"""

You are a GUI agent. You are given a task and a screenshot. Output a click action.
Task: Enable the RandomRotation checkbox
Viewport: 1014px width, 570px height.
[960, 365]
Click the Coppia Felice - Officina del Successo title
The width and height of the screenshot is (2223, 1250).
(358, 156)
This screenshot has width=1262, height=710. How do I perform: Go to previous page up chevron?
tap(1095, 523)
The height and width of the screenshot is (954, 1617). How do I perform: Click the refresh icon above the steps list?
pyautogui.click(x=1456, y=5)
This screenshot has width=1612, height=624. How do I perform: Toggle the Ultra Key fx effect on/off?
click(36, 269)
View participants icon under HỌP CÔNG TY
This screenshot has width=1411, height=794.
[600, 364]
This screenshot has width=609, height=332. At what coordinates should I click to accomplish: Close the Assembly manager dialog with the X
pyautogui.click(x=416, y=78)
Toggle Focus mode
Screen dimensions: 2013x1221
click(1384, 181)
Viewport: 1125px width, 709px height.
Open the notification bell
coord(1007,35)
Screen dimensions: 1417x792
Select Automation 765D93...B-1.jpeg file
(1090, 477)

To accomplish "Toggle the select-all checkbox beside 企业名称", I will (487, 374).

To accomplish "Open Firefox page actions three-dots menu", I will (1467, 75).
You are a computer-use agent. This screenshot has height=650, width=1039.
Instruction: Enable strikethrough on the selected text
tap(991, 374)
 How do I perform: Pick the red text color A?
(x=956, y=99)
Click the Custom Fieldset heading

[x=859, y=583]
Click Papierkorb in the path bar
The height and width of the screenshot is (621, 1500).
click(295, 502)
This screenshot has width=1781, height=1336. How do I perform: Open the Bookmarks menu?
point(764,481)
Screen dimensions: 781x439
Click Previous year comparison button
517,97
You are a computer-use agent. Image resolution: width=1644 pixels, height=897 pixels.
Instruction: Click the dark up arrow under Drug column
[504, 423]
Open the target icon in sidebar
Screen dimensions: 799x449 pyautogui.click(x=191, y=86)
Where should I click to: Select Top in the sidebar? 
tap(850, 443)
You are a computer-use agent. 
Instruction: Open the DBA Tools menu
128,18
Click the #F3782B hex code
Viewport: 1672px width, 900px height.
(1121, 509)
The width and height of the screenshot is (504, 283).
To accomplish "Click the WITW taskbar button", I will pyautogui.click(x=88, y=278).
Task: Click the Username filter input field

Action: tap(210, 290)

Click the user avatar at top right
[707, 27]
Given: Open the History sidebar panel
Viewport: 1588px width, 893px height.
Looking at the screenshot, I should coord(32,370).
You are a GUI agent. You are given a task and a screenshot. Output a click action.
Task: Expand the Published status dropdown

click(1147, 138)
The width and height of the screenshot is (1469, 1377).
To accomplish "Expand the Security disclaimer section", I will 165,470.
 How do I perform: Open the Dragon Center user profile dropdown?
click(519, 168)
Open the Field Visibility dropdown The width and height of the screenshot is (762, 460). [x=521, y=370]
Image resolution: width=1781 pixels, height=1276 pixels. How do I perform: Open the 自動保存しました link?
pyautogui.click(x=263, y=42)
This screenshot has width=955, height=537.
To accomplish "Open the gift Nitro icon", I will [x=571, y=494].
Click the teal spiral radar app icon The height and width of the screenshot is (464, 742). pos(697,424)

"""

- [WHAT NEEDS TO BE DONE]: Retype the whole listing above exactly.

- [OUTPUT FOR THIS TASK]:
You are a GUI agent. You are given a task and a screenshot. Output a click action.
Task: Enable the RandomRotation checkbox
Viewport: 1014px width, 570px height.
[960, 365]
Click the Coppia Felice - Officina del Successo title
The width and height of the screenshot is (2223, 1250).
(358, 156)
This screenshot has width=1262, height=710. How do I perform: Go to previous page up chevron?
tap(1095, 523)
The height and width of the screenshot is (954, 1617). How do I perform: Click the refresh icon above the steps list?
pyautogui.click(x=1456, y=5)
This screenshot has width=1612, height=624. How do I perform: Toggle the Ultra Key fx effect on/off?
click(36, 269)
View participants icon under HỌP CÔNG TY
This screenshot has width=1411, height=794.
[600, 364]
This screenshot has width=609, height=332. At what coordinates should I click to accomplish: Close the Assembly manager dialog with the X
pyautogui.click(x=416, y=78)
Toggle Focus mode
Screen dimensions: 2013x1221
click(1384, 181)
Viewport: 1125px width, 709px height.
Open the notification bell
coord(1007,35)
Screen dimensions: 1417x792
Select Automation 765D93...B-1.jpeg file
(1090, 477)

To accomplish "Toggle the select-all checkbox beside 企业名称", I will (487, 374).

To accomplish "Open Firefox page actions three-dots menu", I will (1467, 75).
You are a computer-use agent. This screenshot has height=650, width=1039.
Instruction: Enable strikethrough on the selected text
tap(991, 374)
 How do I perform: Pick the red text color A?
(x=956, y=99)
Click the Custom Fieldset heading

[x=859, y=583]
Click Papierkorb in the path bar
The height and width of the screenshot is (621, 1500).
click(295, 502)
This screenshot has width=1781, height=1336. How do I perform: Open the Bookmarks menu?
point(764,481)
Screen dimensions: 781x439
Click Previous year comparison button
517,97
You are a computer-use agent. Image resolution: width=1644 pixels, height=897 pixels.
Instruction: Click the dark up arrow under Drug column
[504, 423]
Open the target icon in sidebar
Screen dimensions: 799x449 pyautogui.click(x=191, y=86)
Where should I click to: Select Top in the sidebar? 
tap(850, 443)
You are a computer-use agent. 
Instruction: Open the DBA Tools menu
128,18
Click the #F3782B hex code
Viewport: 1672px width, 900px height.
(1121, 509)
The width and height of the screenshot is (504, 283).
To accomplish "Click the WITW taskbar button", I will pyautogui.click(x=88, y=278).
Task: Click the Username filter input field

Action: tap(210, 290)

Click the user avatar at top right
[707, 27]
Given: Open the History sidebar panel
Viewport: 1588px width, 893px height.
Looking at the screenshot, I should coord(32,370).
You are a GUI agent. You are given a task and a screenshot. Output a click action.
Task: Expand the Published status dropdown

click(1147, 138)
The width and height of the screenshot is (1469, 1377).
To accomplish "Expand the Security disclaimer section", I will 165,470.
 How do I perform: Open the Dragon Center user profile dropdown?
click(519, 168)
Open the Field Visibility dropdown The width and height of the screenshot is (762, 460). [x=521, y=370]
Image resolution: width=1781 pixels, height=1276 pixels. How do I perform: Open the 自動保存しました link?
pyautogui.click(x=263, y=42)
This screenshot has width=955, height=537.
To accomplish "Open the gift Nitro icon", I will [x=571, y=494].
Click the teal spiral radar app icon The height and width of the screenshot is (464, 742). pos(697,424)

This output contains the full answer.